Welcome joy, and welcome sorrow,
   Lethe’s weed, and Hermes’ feather,
Come to-day, and come to-morrow,
   I do love you both together!
   I love to mark sad faces in fair weather,
And hear a merry laugh amid the thunder;
   Fair and foul I love together;
Meadows sweet where flames burn under;
And a giggle at a wonder;
Visage sage at pantomime;
Funeral and steeple-chime;
Infant playing with a skull;
Morning fiar and storm-wreck’d hull;
Night-shade with the woodbine kissing;
Serpents in red roses hissing;
Cleopatra, regal drest,
With the aspics as her breast;
Dancing music, music sad,
Both together, sane and mad;
Muses bright and Muses pale;
Sombre Saturn, Momus hale,
Laugh and sigh, and laugh again,
Oh!

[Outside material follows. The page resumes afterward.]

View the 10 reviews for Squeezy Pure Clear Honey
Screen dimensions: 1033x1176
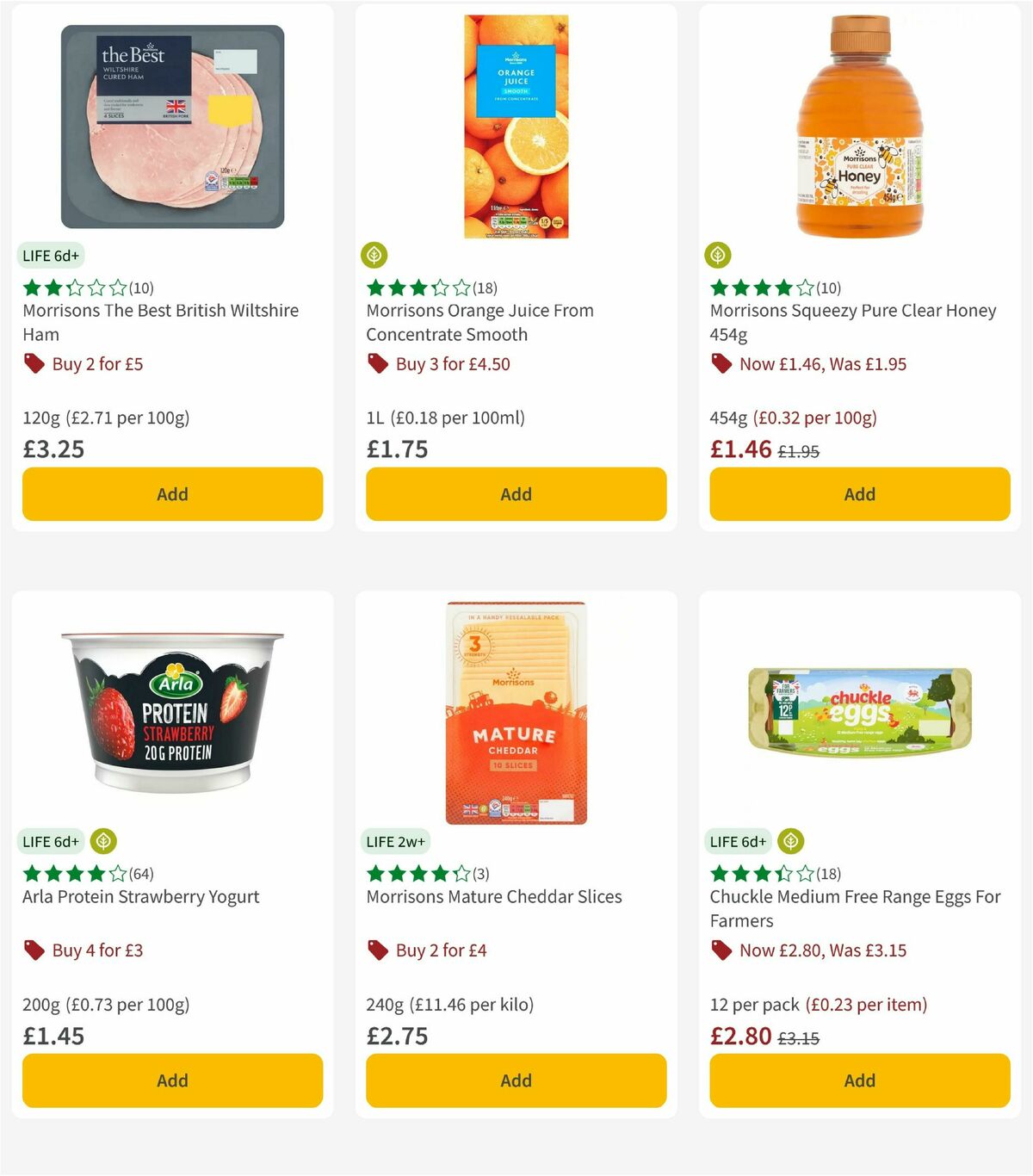tap(760, 288)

The sweetness of the pain!
Muses bright and Muses pale,
Bare your faces of the veil,
Let me see, and let me write
Of the day, and of the night,
Both together, – let me slake
All my thirst for sweet heart-ache!
Let my bower be of yew,
Interwreath’d with myrtles new,
Pines, and lime-trees full in bloom,
And my couch a low grass tomb.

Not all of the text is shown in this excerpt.